Enunciado del ejercicio: Por favor, reescribe los datos siguientes sustituyendo "Where should I click to" por "Which spot should I click to" en todas sus apariciones y deja todo lo demás igual.

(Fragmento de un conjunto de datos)
━━━━
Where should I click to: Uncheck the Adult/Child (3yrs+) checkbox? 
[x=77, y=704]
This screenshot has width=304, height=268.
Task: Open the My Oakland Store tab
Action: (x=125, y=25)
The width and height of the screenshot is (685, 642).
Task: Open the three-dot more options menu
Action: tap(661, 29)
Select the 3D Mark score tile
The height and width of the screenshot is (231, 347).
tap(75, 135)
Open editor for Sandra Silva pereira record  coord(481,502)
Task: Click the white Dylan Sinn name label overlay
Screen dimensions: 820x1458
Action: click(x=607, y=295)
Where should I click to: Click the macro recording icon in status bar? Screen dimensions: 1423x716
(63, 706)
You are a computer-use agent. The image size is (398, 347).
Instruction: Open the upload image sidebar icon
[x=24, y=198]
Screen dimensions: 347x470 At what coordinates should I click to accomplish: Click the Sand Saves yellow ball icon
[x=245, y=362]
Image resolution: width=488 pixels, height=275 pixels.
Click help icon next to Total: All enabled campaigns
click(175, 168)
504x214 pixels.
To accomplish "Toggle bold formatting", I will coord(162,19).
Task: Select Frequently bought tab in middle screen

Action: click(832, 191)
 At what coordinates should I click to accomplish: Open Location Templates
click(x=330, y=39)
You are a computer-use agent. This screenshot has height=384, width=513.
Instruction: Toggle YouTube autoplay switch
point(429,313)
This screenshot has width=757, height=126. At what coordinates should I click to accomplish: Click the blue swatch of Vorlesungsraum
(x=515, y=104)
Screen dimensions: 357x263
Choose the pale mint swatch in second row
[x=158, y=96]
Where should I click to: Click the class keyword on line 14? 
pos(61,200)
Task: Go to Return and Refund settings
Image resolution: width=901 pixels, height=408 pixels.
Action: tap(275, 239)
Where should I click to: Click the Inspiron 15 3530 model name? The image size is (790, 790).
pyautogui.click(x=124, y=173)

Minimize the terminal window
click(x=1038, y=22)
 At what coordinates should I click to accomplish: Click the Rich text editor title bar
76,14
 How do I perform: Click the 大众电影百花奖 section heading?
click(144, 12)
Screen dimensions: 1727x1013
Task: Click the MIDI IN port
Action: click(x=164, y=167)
━━━━
Resultado del ejercicio:
Which spot should I click to: Uncheck the Adult/Child (3yrs+) checkbox? 
[x=77, y=704]
This screenshot has width=304, height=268.
Task: Open the My Oakland Store tab
Action: (x=125, y=25)
The width and height of the screenshot is (685, 642).
Task: Open the three-dot more options menu
Action: tap(661, 29)
Select the 3D Mark score tile
The height and width of the screenshot is (231, 347).
tap(75, 135)
Open editor for Sandra Silva pereira record  coord(481,502)
Task: Click the white Dylan Sinn name label overlay
Screen dimensions: 820x1458
Action: click(x=607, y=295)
Which spot should I click to: Click the macro recording icon in status bar? Screen dimensions: 1423x716
(63, 706)
You are a computer-use agent. The image size is (398, 347).
Instruction: Open the upload image sidebar icon
[x=24, y=198]
Screen dimensions: 347x470 At what coordinates should I click to accomplish: Click the Sand Saves yellow ball icon
[x=245, y=362]
Image resolution: width=488 pixels, height=275 pixels.
Click help icon next to Total: All enabled campaigns
click(175, 168)
504x214 pixels.
To accomplish "Toggle bold formatting", I will coord(162,19).
Task: Select Frequently bought tab in middle screen

Action: click(832, 191)
 At what coordinates should I click to accomplish: Open Location Templates
click(x=330, y=39)
You are a computer-use agent. This screenshot has height=384, width=513.
Instruction: Toggle YouTube autoplay switch
point(429,313)
This screenshot has width=757, height=126. At what coordinates should I click to accomplish: Click the blue swatch of Vorlesungsraum
(x=515, y=104)
Screen dimensions: 357x263
Choose the pale mint swatch in second row
[x=158, y=96]
Which spot should I click to: Click the class keyword on line 14? 
pos(61,200)
Task: Go to Return and Refund settings
Image resolution: width=901 pixels, height=408 pixels.
Action: tap(275, 239)
Which spot should I click to: Click the Inspiron 15 3530 model name? The image size is (790, 790).
pyautogui.click(x=124, y=173)

Minimize the terminal window
click(x=1038, y=22)
 At what coordinates should I click to accomplish: Click the Rich text editor title bar
76,14
 How do I perform: Click the 大众电影百花奖 section heading?
click(144, 12)
Screen dimensions: 1727x1013
Task: Click the MIDI IN port
Action: click(x=164, y=167)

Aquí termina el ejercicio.